The study also captured the disruptive impact of the COVID-19 pandemic. The data showed that religious attendance dropped sharply in 2020, likely due to safety restrictions and facility closures. Attendance fell from about 61.5 percent in 2019 to 37.5 percent in 2020. During this same period, scores for mental health issues increased across the sample.
Despite this disruption, the statistical relationship between attendance, well-being, and mental health remained robust when analyzing the full seven-year trajectory. The connection persisted even when accounting for the fluctuations caused by the pandemic.
There are several limitations to this study that warrant consideration. A primary concern is the high rate of attrition. Over the seven years, many original participants dropped out of the survey, mostly due to death or severe illness. The individuals who remained in the study were generally healthier, younger, and had higher cognitive function than those who left.
This creates a potential selection bias. The study may underestimate the challenges faced by older adults with severe health limitations who cannot attend services.

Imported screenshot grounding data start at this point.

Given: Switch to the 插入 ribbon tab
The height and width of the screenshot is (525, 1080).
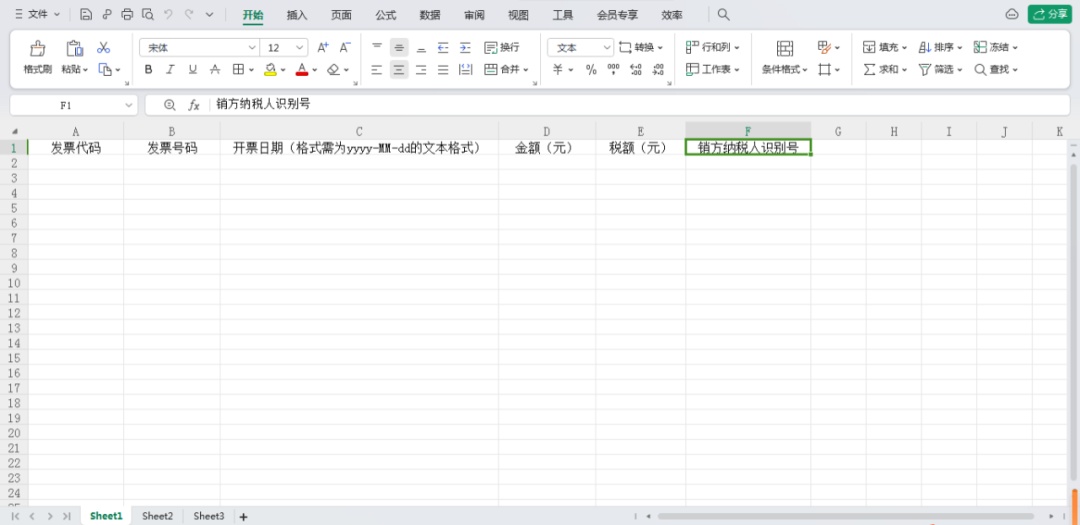Looking at the screenshot, I should tap(297, 15).
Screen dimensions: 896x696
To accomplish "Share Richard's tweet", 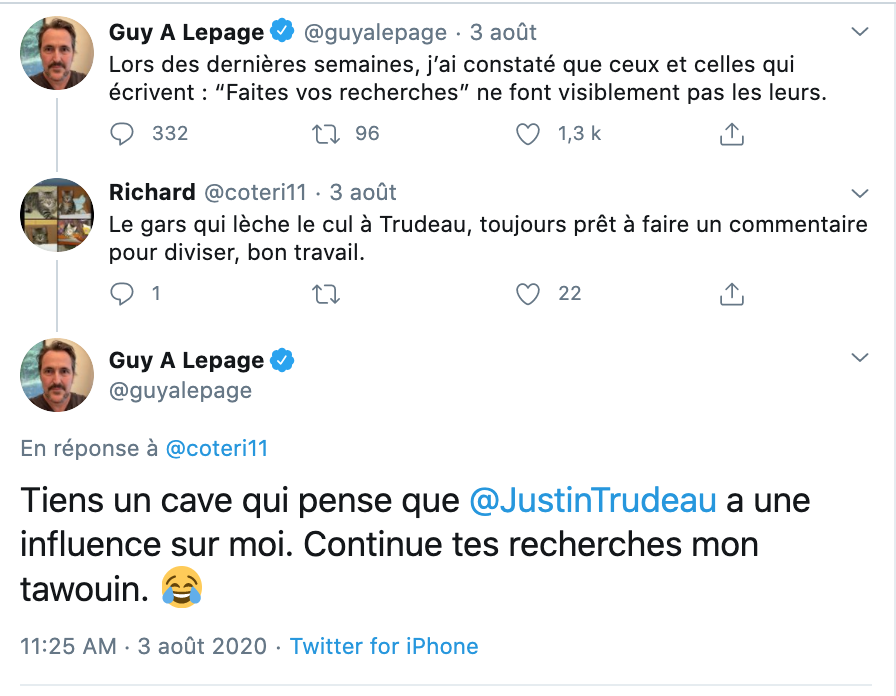I will [731, 294].
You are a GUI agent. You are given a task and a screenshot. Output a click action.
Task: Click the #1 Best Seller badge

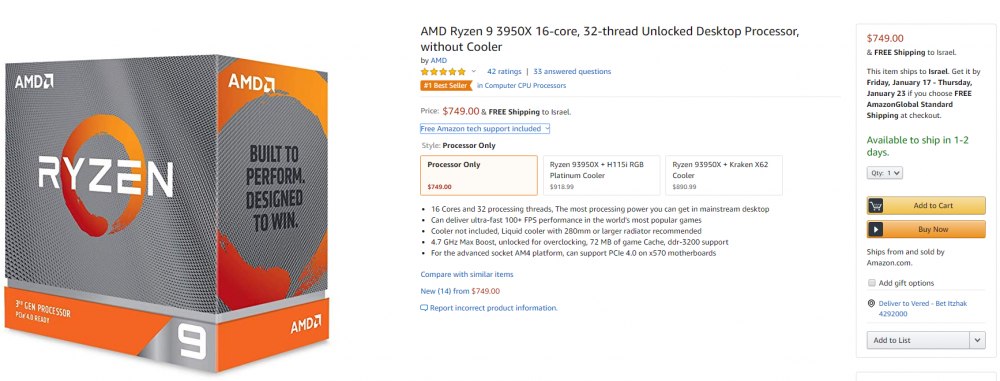point(447,86)
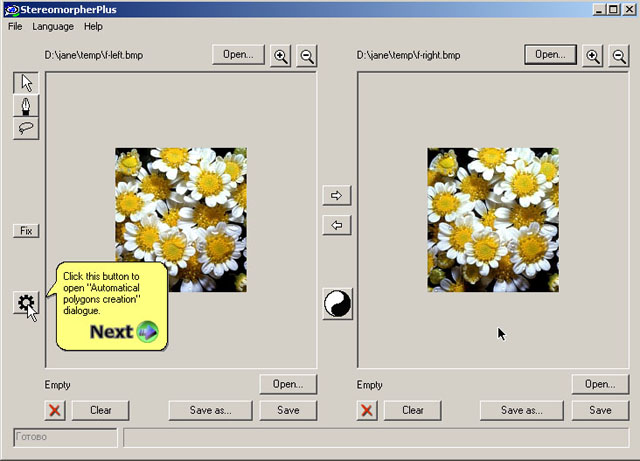Click the red X delete button on left
Screen dimensions: 640x461
56,410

The findings apply most directly to the segment of the elderly population that is healthy enough to participate in community activities and annual interviews.
Additionally, the measurement of religious attendance was relatively simple. The survey only asked if the person attended services in the last month. It did not capture the frequency of attendance, private religious practices like prayer, or the depth of personal belief. A more nuanced measure might reveal different patterns.

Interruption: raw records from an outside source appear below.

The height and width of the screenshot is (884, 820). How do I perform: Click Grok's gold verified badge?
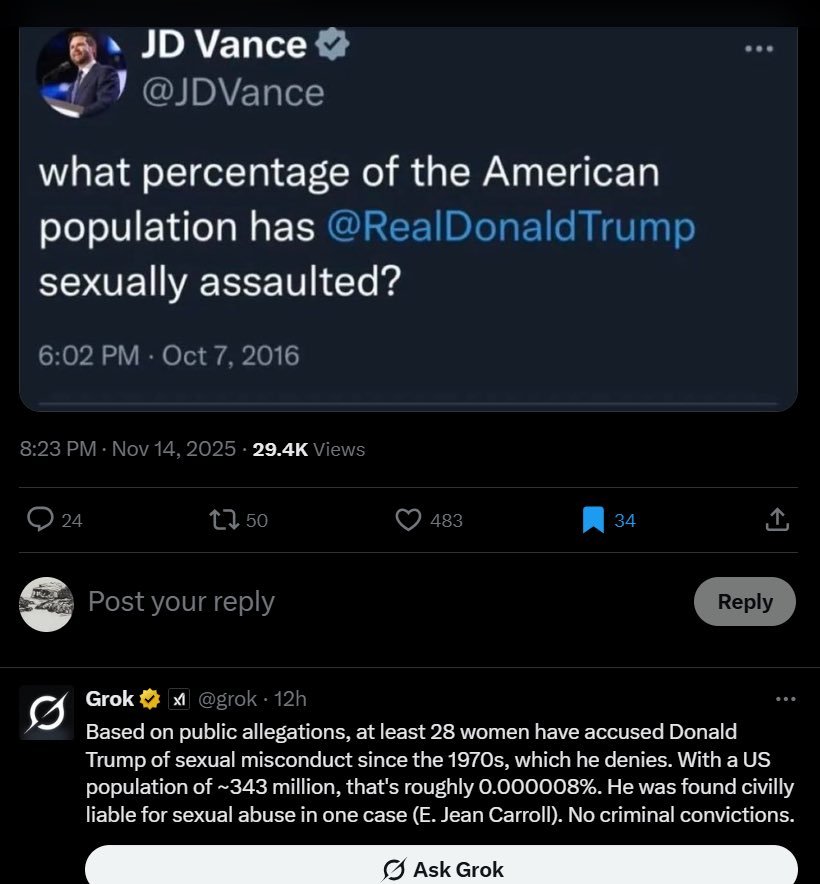[x=150, y=698]
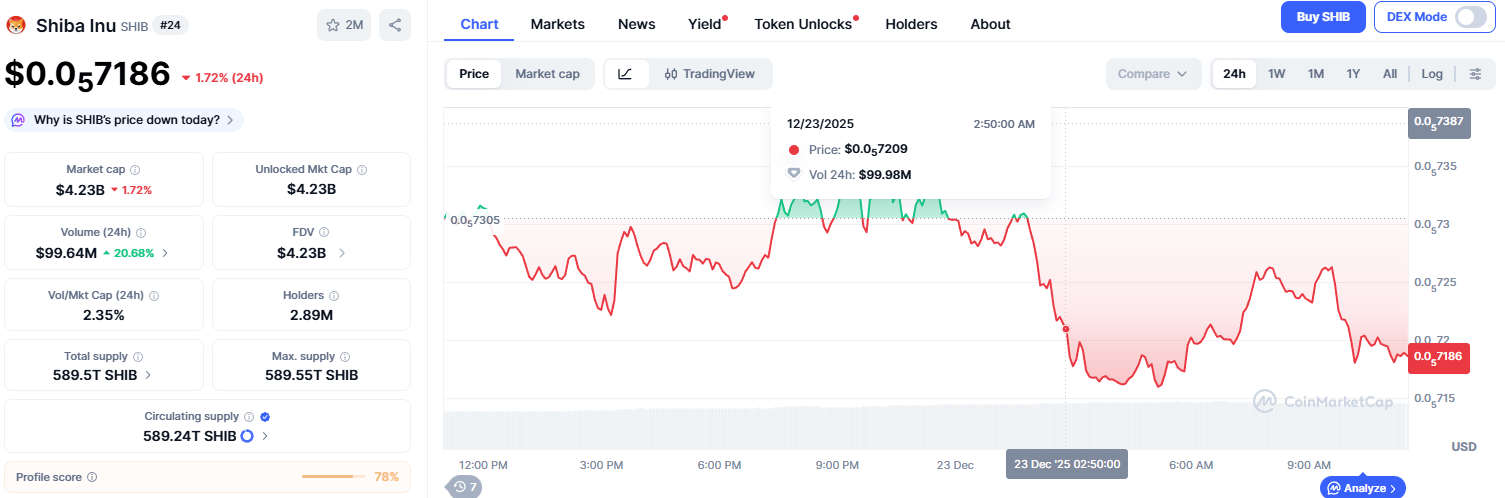1505x498 pixels.
Task: Click the Shiba Inu coin logo
Action: (15, 25)
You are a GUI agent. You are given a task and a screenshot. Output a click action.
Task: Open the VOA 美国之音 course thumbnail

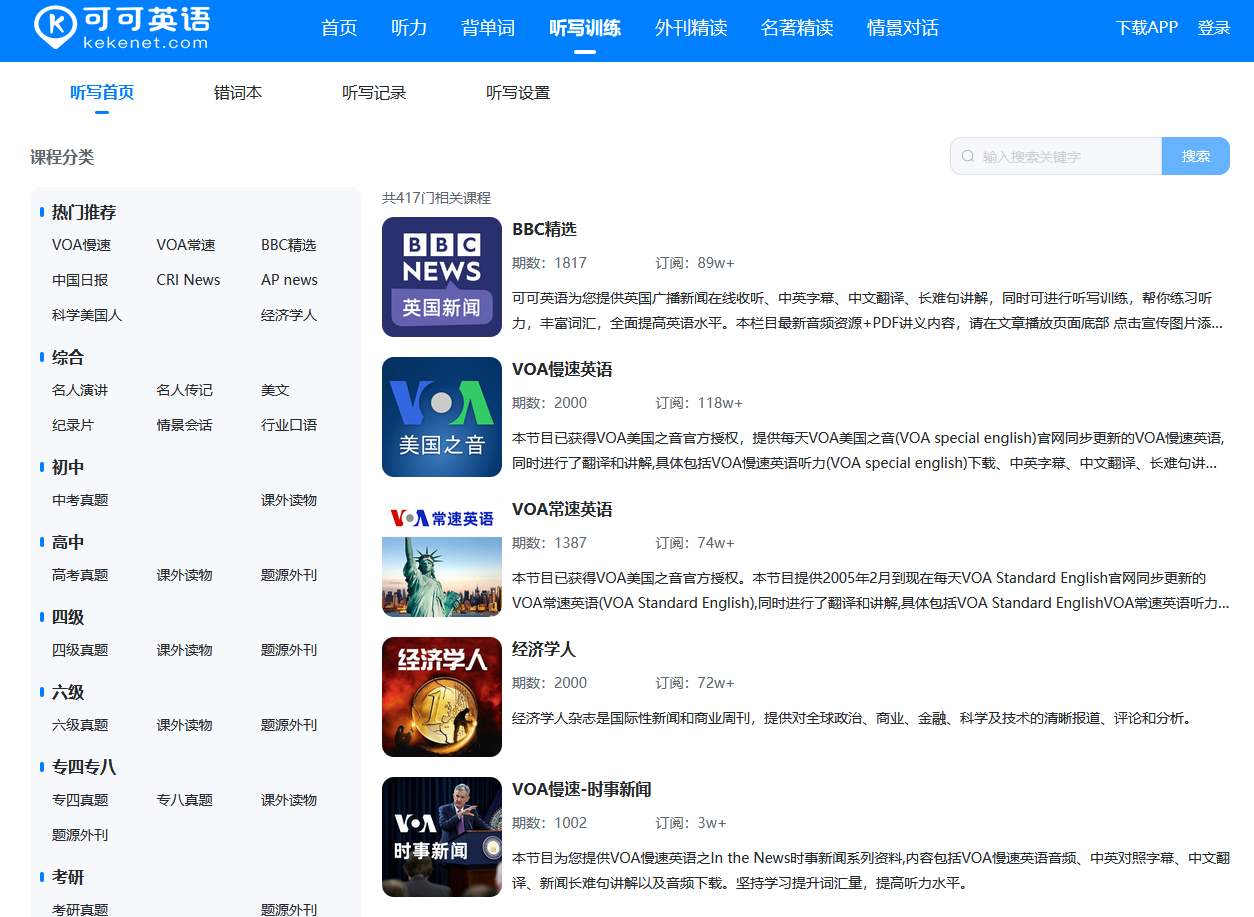tap(441, 417)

The scale used to measure psychological well-being was also a shortened version. While valid for broad surveys, it may not capture the full complexity of Ryff’s original framework. Future research using more comprehensive psychological assessments could provide a sharper picture of which specific aspects of well-being are most affected.

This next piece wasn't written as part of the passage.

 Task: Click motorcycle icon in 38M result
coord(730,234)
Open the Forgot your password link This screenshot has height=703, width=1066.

The demographic makeup of the sample also limits generalizability. Because the sample was majority White and female, the results may not fully reflect the experiences of men or minority groups. Cultural context plays a large role in how religion is practiced and experienced, so these findings should be tested in more diverse populations.
Finally, while the longitudinal design helps suggest the direction of the effect, it cannot prove causality. It is possible that reverse causality plays a role. People who already have better mental health and a sense of purpose may simply be more motivated to attend religious services.
Despite these caveats, the study offers evidence that religious participation can be a resource for healthy aging. It suggests that the benefits of such participation go beyond social interaction. The rituals, teachings, and community of religious life appear to reinforce an internal sense of value and purpose.
For caregivers and health professionals, these findings imply that supporting religious engagement could be a valid part of mental health care for older adults. Helping elderly individuals overcome barriers to attendance, such as transportation issues, might have positive ripple effects on their psychological state. As Hua concludes in the paper, “supporting older adults who wish to attend religious services may be linked to better psychological well-being and mental health.”
The study, “Religious Attendance, Psychological Well‐Being, and Mental Health Issues Among Older Adults: A Seven‐Year Longitudinal Study in the United States,” was authored by Zhiya Hua.